Records to process
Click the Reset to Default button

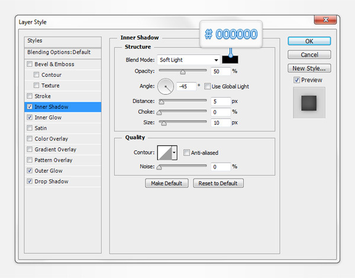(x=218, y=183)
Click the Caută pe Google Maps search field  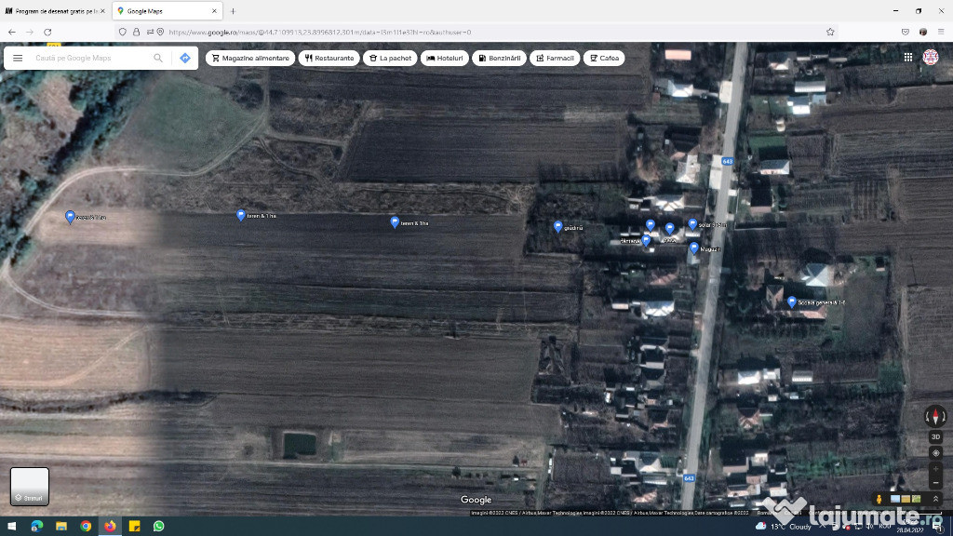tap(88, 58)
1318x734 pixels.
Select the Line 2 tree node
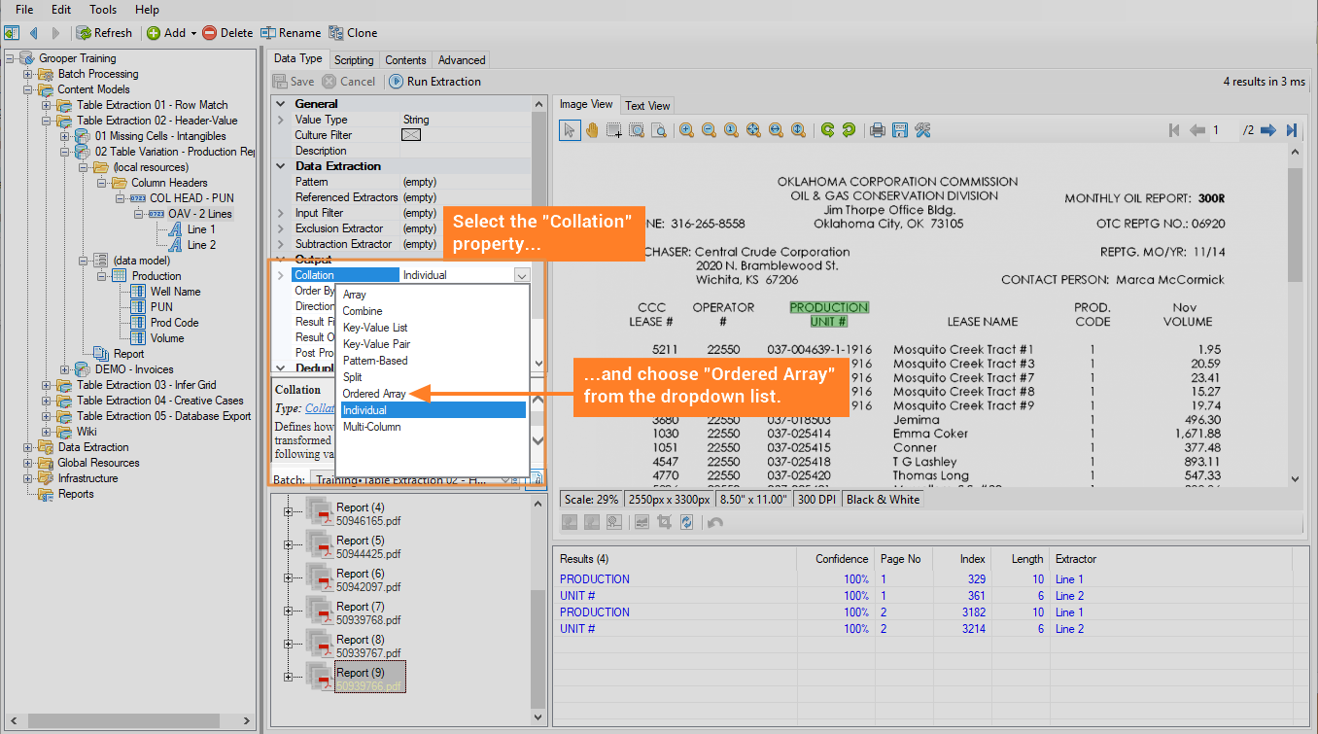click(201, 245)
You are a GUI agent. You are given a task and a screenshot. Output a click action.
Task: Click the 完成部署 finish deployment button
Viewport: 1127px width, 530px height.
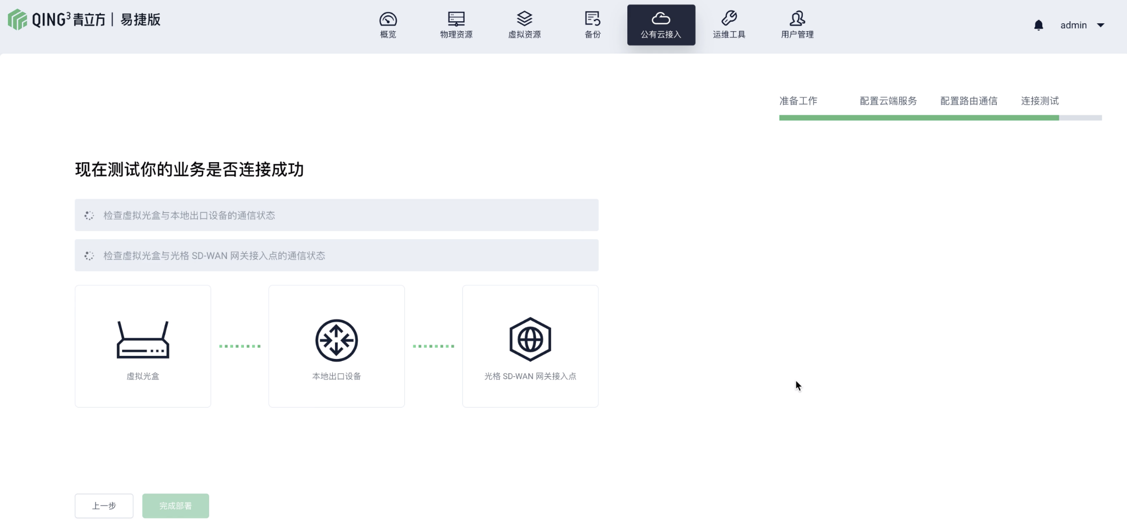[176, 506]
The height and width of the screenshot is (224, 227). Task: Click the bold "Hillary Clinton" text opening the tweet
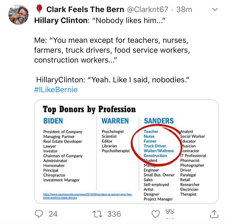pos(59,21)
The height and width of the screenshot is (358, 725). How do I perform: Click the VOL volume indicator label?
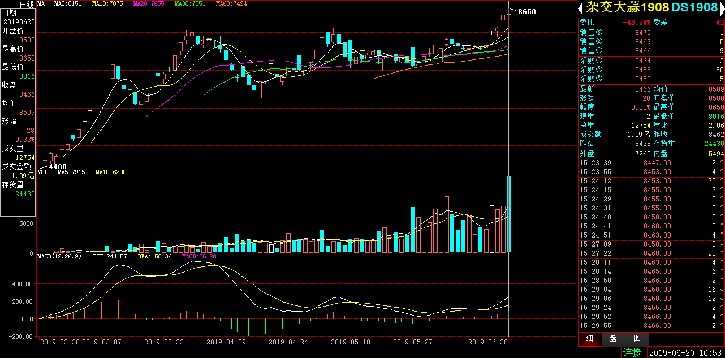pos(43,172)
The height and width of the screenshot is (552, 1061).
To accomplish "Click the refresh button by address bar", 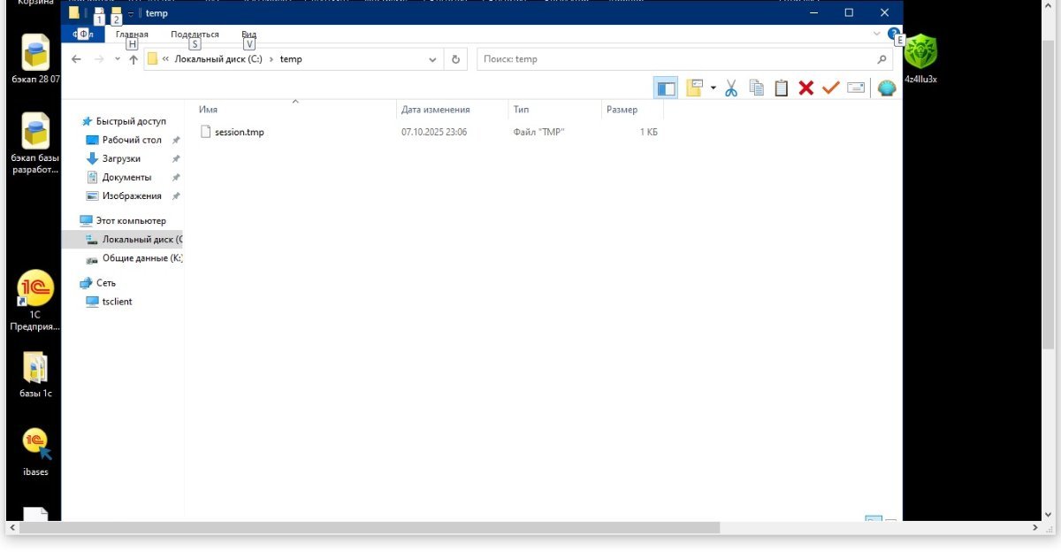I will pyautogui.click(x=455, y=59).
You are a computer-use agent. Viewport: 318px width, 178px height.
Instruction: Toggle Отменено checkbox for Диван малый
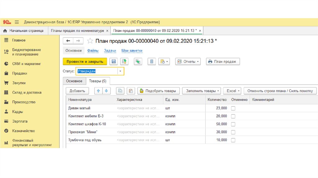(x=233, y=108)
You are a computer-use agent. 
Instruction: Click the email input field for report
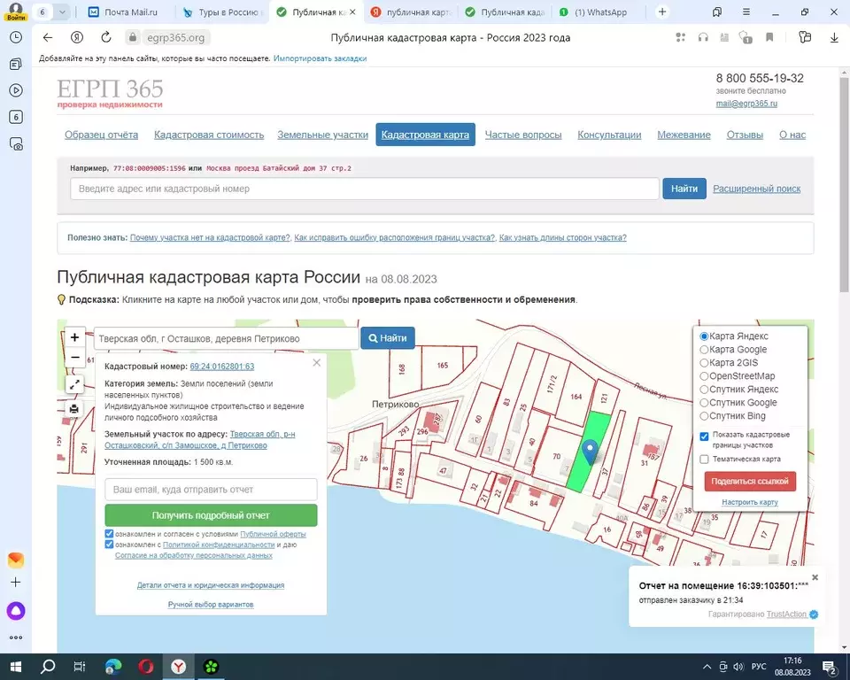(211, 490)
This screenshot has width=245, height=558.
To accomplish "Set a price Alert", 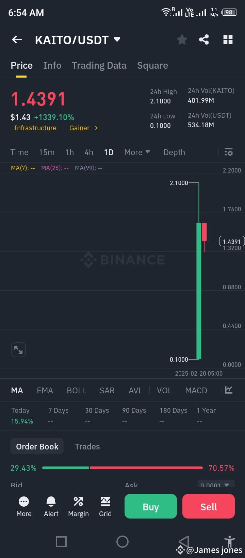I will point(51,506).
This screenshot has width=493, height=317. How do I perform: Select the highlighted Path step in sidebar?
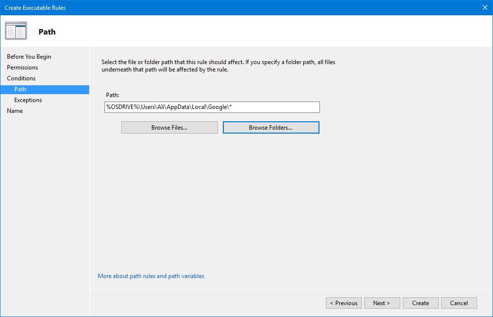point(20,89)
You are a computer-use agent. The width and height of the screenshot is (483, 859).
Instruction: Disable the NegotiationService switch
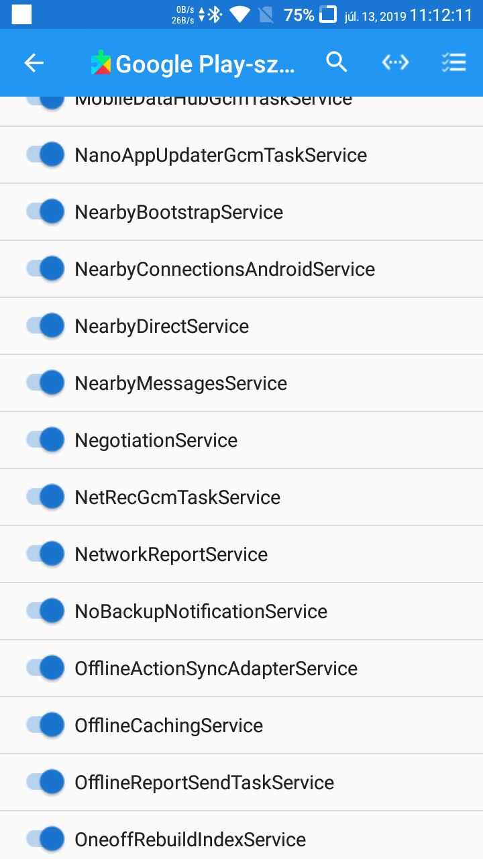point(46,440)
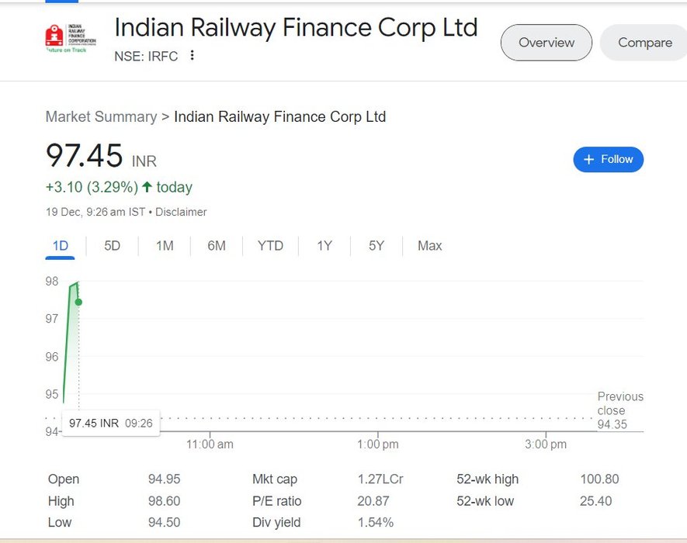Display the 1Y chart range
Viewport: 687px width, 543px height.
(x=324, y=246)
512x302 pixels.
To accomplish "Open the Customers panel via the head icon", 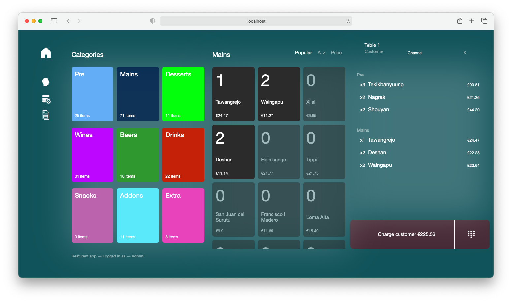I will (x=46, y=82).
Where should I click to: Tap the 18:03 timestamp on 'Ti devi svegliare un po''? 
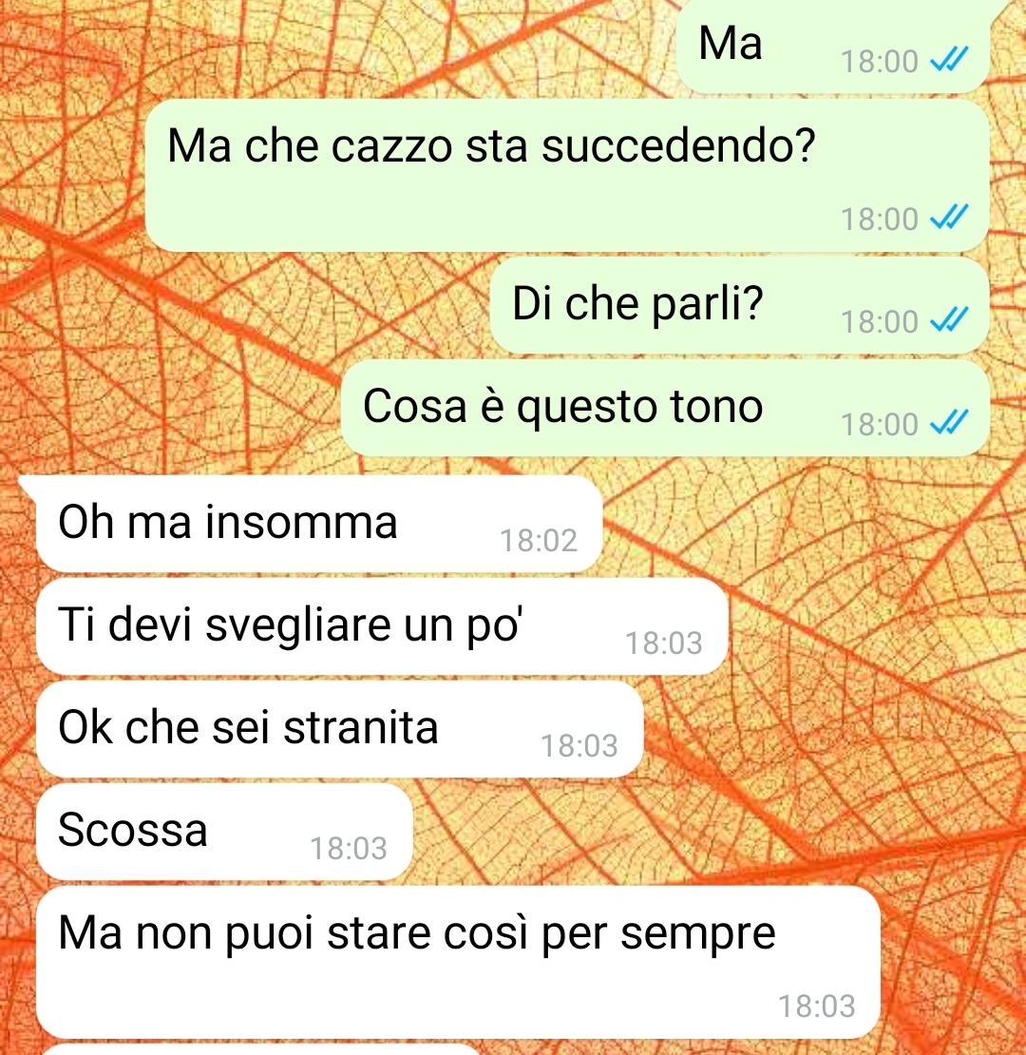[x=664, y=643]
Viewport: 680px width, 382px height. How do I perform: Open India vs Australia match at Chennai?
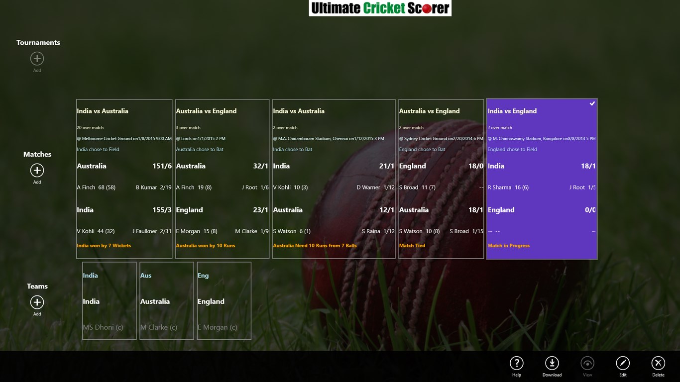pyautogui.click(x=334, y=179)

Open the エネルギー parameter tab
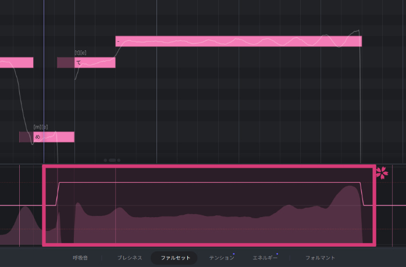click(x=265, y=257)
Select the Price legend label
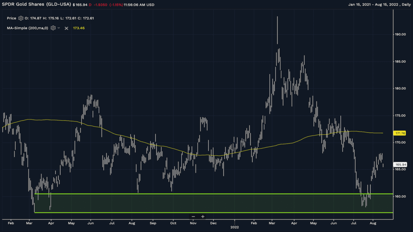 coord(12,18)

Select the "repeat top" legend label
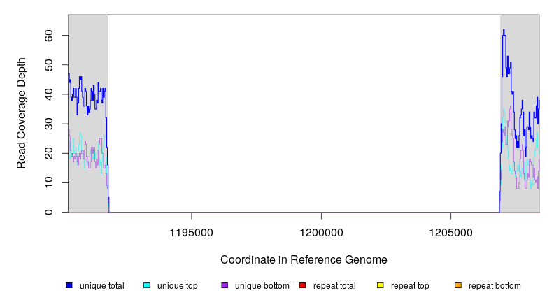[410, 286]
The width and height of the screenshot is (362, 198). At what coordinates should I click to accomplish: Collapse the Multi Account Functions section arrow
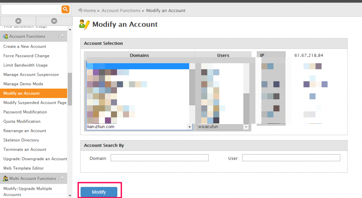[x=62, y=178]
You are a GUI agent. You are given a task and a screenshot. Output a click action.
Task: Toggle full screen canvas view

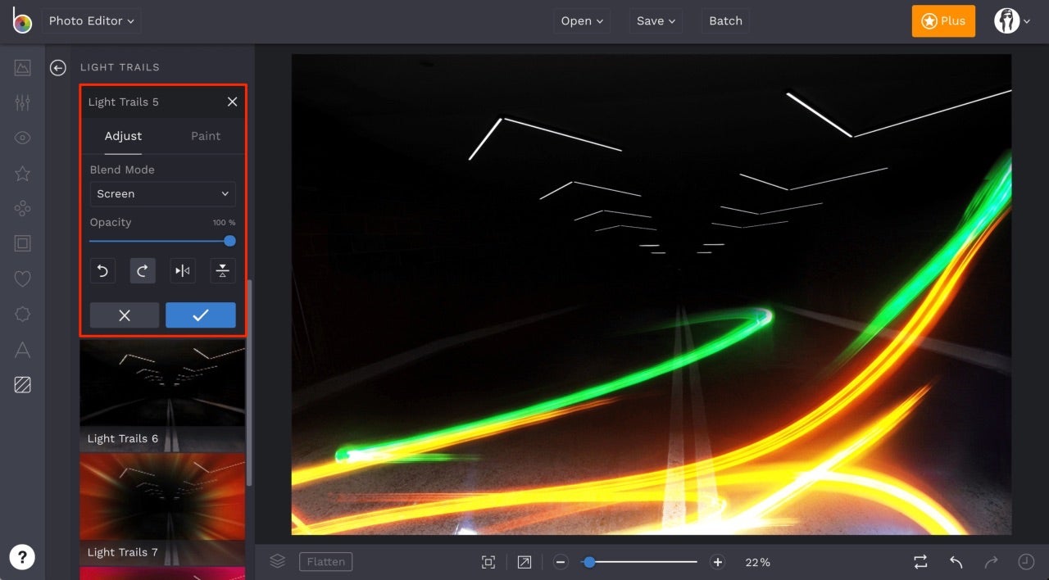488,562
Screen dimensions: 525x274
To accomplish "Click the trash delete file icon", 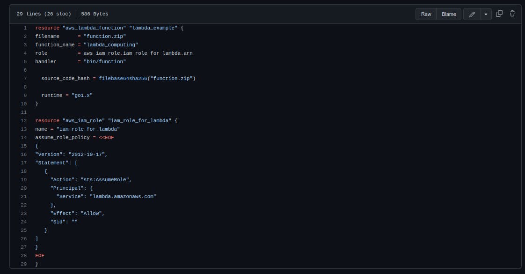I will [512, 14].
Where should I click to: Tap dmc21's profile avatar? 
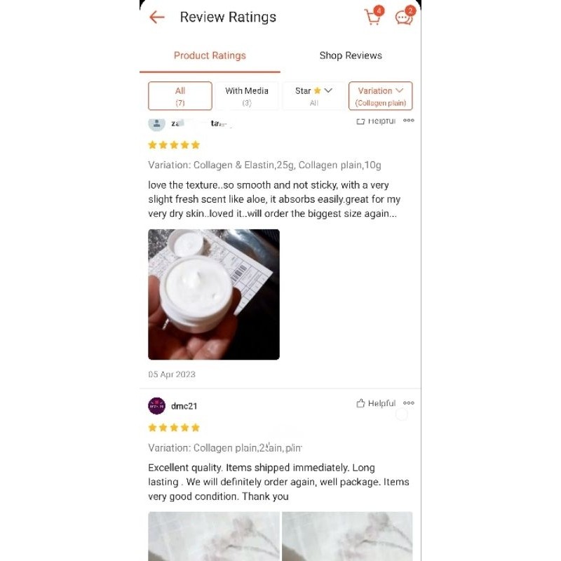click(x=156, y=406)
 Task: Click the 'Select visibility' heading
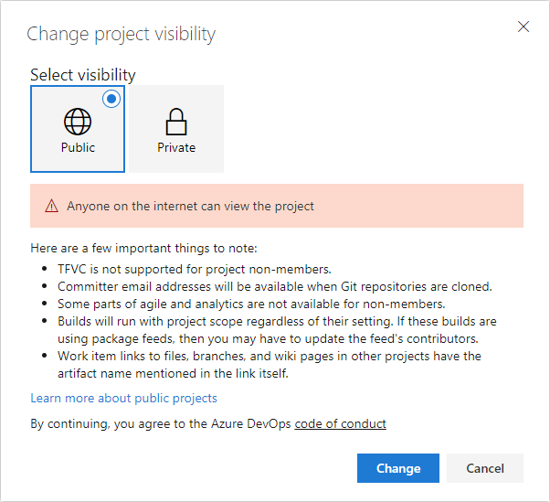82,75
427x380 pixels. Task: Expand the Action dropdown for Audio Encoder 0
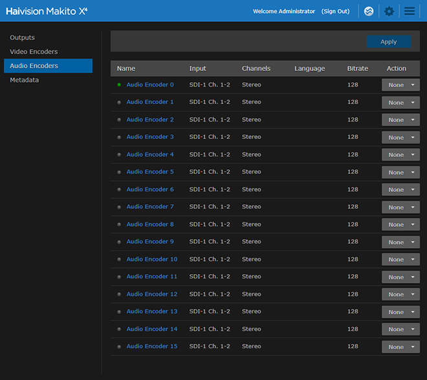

Task directions
Would you show each line of the listing above that has the string "computer"?

Result for this exercise
You are a computer-use agent. Viewport: 318px width, 178px height.
You are a computer-use agent. 
You are a computer-use agent. The width and height of the screenshot is (483, 859).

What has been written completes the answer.